Petitioner spoke with Mr. Jacquot with respect to completing the putative stock donation before the end of 2001. Melissa Murphy,4 a paralegal, was instructed to draft all necessary documents and include the dates to be used on the documents. She collected all necessary signatures. Although Ms. Murphy was Mr. Jacquot's subordinate, she also worked for Mr. Buck. At trial Ms. Murphy testified that she did as she was instructed by Mr. Buck. She had no knowledge of [*7] the putative stock donation following completion of her assignment. Further, she had no knowledge of petitioner's beliefs and intent with respect to the putative charitable contribution.

Petitioner did not prepare his own tax returns; instead he engaged a certified public accountant, Judith Hamilton. In preparing petitioner's 2001 and 2002 Federal income tax returns, Ms. Hamilton relied on information provided by petitioner. This led to difficulty in preparing the returns. In a letter to Mr. Buck, Ms. Hamilton detailed the problems she encountered in reporting the putative charitable contribution:

I need your assistance in reconciling some issues with Don’s 2001 tax returns. We didn’t receive the form 8283[5] until noon today [October 15, 2002, the last (extended) day to timely file petitioner’s 2001 Federal income tax return] and there was additional information we needed to properly complete the returns. We decided it best to go with what we had with some blanks filled in with our best guesses and then amend later if needed.

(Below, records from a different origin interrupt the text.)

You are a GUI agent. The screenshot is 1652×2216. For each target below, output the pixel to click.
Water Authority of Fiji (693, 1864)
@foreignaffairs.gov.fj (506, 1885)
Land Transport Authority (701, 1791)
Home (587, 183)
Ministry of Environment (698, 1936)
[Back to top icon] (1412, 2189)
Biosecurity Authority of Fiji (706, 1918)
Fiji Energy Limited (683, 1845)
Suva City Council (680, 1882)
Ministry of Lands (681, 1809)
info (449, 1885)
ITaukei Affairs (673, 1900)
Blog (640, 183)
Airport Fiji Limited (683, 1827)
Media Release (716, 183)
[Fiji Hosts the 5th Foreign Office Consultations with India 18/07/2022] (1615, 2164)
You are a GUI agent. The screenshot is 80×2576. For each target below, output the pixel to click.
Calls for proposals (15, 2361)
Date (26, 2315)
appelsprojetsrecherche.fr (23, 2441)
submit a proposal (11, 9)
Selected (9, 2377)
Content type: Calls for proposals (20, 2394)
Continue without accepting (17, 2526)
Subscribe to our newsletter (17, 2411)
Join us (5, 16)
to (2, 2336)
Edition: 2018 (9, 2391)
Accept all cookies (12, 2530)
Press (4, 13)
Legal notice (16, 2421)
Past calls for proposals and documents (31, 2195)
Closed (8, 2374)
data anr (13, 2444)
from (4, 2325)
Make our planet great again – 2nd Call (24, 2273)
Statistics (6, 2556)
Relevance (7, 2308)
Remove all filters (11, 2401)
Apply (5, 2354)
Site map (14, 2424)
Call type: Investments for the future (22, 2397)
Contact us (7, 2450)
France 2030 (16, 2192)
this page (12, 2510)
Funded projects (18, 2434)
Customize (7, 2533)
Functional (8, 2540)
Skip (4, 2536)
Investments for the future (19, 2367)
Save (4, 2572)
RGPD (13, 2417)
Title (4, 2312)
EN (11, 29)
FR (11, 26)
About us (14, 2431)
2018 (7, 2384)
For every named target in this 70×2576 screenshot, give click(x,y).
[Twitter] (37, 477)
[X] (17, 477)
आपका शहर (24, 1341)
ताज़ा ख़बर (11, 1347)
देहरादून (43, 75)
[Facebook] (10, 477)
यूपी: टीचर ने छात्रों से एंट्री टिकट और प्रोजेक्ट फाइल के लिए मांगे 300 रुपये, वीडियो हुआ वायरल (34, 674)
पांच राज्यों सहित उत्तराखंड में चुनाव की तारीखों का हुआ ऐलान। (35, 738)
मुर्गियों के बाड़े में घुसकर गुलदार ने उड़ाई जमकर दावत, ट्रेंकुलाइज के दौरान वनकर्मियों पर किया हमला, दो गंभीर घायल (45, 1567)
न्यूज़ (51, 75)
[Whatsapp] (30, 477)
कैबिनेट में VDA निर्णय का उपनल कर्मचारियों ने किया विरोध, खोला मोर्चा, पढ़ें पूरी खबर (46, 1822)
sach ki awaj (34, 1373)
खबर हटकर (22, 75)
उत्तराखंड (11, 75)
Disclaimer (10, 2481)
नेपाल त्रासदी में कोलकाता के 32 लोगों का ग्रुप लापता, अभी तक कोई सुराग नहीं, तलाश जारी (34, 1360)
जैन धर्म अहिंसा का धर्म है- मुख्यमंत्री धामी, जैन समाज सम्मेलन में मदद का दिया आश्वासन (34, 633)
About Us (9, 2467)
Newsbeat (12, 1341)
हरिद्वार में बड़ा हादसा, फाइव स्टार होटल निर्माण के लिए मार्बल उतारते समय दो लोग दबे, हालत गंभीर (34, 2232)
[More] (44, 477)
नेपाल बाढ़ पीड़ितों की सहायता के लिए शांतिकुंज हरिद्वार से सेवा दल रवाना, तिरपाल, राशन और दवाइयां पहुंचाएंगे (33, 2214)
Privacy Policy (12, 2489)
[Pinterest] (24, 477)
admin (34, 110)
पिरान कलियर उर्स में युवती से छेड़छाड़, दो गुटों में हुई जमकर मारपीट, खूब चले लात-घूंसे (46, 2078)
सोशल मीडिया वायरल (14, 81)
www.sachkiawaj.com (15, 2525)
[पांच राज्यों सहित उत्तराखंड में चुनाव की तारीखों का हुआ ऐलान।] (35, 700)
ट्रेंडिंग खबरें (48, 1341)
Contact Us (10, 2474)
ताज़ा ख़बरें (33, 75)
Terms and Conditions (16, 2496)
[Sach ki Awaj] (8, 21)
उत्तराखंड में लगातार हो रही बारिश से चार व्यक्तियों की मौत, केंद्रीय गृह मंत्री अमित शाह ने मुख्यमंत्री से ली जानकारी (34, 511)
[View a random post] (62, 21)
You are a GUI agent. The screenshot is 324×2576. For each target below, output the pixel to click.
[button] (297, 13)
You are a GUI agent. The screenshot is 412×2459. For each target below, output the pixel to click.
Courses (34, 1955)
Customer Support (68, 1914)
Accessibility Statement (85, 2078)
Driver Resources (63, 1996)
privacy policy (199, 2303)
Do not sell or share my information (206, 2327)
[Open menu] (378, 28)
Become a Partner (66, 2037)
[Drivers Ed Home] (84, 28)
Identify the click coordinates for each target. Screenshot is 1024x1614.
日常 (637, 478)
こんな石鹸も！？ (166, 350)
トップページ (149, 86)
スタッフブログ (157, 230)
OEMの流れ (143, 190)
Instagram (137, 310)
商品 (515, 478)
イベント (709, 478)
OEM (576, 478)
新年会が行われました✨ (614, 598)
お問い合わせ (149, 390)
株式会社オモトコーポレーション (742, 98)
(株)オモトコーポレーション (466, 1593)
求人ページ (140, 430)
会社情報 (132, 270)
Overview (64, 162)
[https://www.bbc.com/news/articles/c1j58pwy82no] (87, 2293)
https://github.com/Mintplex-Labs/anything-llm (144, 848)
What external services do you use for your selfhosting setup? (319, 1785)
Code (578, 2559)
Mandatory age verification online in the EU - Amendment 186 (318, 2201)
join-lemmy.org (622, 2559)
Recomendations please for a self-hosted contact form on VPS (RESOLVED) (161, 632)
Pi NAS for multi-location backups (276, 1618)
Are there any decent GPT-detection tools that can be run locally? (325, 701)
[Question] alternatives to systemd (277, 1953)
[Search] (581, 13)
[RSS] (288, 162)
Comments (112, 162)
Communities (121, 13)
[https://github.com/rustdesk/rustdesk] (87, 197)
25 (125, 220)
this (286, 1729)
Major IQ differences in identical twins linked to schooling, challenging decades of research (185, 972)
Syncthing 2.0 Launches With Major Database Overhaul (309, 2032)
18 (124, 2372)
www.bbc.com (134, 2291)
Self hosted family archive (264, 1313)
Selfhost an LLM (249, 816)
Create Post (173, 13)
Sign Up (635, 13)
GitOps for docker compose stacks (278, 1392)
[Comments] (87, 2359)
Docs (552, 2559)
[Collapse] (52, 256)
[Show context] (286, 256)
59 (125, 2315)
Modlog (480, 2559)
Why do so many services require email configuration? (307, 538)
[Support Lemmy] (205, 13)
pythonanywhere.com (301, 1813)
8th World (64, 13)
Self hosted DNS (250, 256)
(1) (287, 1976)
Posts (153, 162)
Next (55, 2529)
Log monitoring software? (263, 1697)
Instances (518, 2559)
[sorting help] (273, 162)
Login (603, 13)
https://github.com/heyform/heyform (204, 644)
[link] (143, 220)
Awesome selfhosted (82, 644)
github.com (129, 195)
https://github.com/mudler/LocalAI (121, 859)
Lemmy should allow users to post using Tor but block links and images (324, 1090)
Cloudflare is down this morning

The date acquired, how acquired and adjusted cost basis of the $800,000 fair market value of Pyramidal Funding was not included on the Form 8283. The difference between the cost basis and the fair market value is a preference item for California alternative minimum tax purposes. After discussions with John Ferrington, we used an adjusted cost basis of $370,000 which resulted in no alternative minimum tax for Dr. Guess. Can you either confirm this information [*8] or advise the correct information and we will prepare amended returns.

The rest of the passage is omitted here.